Projeto brasileiro promete revolucionar a indústria eletrônica com bateria nuclear de autonomia estendida e design modular.

Foto de homem usando máscara de filtro químico enquanto serve-se uma xícara de café.

A corrida por inovação segue acirrada. O Brasil assumiu a dianteira em baterias nucleares, surpreendendo a todos, com uma bateria de incríveis 200 anos de durabilidade.

A nova bateria brasileira foi desenvolvida pelo Instituto de Pesquisas Energéticas e Nucleares (IPEN-CNEN). Além disso, supera a chinesa Betavolt Technology e seu modelo recém anunciado, com 50 anos de autonomia.

Como funciona a primeira bateria nuclear brasileira?

Maria Alice Morato Ribeiro, pesquisadora do Centro de Engenharia Nuclear do IPEN e coordenadora do projeto, conversou com o CanalTech. De acordo com a pesquisadora, a bateria utiliza um isótopo de amerício para gerar eletricidade por meio do calor do decaimento natural. 

Embora ainda em teste piloto, o modelo apresenta uma capacidade de 20 milivolts. A bateria tem potencial para atingir 100 mW em uma versão aprimorada, com impressionantes 200 anos de duração sem carga.

  • Autonomia e Modularidade como Diferencial

Ademais, a inovação brasileira apresenta autonomia estendida e design modular como principais destaques. Essa característica permite a conexão de várias unidades, abrindo portas para alimentar sistemas mais exigentes, como carros elétricos e inteligência artificial.

  • Radioatividade e Sustentabilidade Andando Juntas

Além de superar as limitações das baterias tradicionais, a bateria nuclear brasileira está alinhada com práticas sustentáveis

Assim, a construção da bateria é viabilizada pela reciclagem de resíduos radioativos, provenientes de reatores nucleares, como o amerício-241.

  • Baterias Nucleares São Seguras?

Apesar dos temores comuns a respeito da tecnologia nuclear, Maria Alice Ribeiro enfatiza as precauções de segurança em torno do projeto.

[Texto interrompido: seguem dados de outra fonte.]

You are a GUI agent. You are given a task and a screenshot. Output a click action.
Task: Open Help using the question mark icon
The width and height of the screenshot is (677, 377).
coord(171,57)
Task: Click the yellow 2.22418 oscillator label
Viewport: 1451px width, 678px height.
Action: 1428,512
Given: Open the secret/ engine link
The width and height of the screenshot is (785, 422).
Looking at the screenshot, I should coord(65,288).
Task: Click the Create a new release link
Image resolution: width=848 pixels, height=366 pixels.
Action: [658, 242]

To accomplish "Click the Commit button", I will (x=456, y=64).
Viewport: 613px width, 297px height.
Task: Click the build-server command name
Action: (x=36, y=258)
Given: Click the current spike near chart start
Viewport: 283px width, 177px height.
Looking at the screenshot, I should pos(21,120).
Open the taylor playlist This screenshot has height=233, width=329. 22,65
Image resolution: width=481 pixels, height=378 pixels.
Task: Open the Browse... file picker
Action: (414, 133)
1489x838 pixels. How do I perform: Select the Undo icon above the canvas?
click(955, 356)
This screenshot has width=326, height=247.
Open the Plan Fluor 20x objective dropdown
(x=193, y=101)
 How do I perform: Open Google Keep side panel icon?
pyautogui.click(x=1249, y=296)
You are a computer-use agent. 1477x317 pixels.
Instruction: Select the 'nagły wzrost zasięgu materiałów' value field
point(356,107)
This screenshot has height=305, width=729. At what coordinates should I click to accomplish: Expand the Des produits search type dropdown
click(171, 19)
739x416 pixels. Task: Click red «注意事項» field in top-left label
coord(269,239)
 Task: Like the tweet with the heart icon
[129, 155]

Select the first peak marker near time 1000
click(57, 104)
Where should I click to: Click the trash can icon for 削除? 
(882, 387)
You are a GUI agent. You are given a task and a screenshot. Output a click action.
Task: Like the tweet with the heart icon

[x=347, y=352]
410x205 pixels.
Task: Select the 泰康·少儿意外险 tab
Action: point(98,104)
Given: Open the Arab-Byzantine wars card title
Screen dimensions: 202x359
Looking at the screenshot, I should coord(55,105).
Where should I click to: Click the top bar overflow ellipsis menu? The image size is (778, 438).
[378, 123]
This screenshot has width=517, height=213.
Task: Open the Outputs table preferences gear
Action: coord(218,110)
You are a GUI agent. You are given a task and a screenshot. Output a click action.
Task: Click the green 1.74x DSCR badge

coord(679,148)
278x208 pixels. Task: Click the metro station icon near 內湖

Ela assegura que o radioisótopo está contido em uma fonte selada, eliminando o risco de dispersão do material.

Além disso, a pesquisadora aponta que nos anos 70, antes das baterias de lítio, as baterias nucleares eram amplamente usadas em marcapassos de pacientes com problemas no coração.

  • Bateria Nuclear vs Bateria de Lítio

Ao contrário das baterias de lítio, comuns nos equipamentos móveis, a “bateria atômica” brasileira não sofre degradação significativa em termos de capacidade e vida útil ao longo dos ciclos de carregamento. Assim, representando um avanço substancial na eficiência energética.

Onde Usar Baterias Nucleares?

Brasil Desbanca China com Bateria Nuclear de 200 Anos

Atualmente, as baterias nucleares são empregadas em locais de difícil acesso, como faróis em ilhas desertas e dispositivos enviados para o espaço, como os rovers da NASA. 

A chinesa Betavolt Technology anunciou em 8 de janeiro uma bateria nuclear que pode durar 50 anos sem carga. O objetivo é aplicá-la como solução energética para dispositivos como celulares e drones, que potencialmente nunca precisarão ser carregados. 

A bateria nuclear do Brasil, no entanto, pretende revolucionar a indústria de dispositivos instalados em locais remotos e de difícil acesso.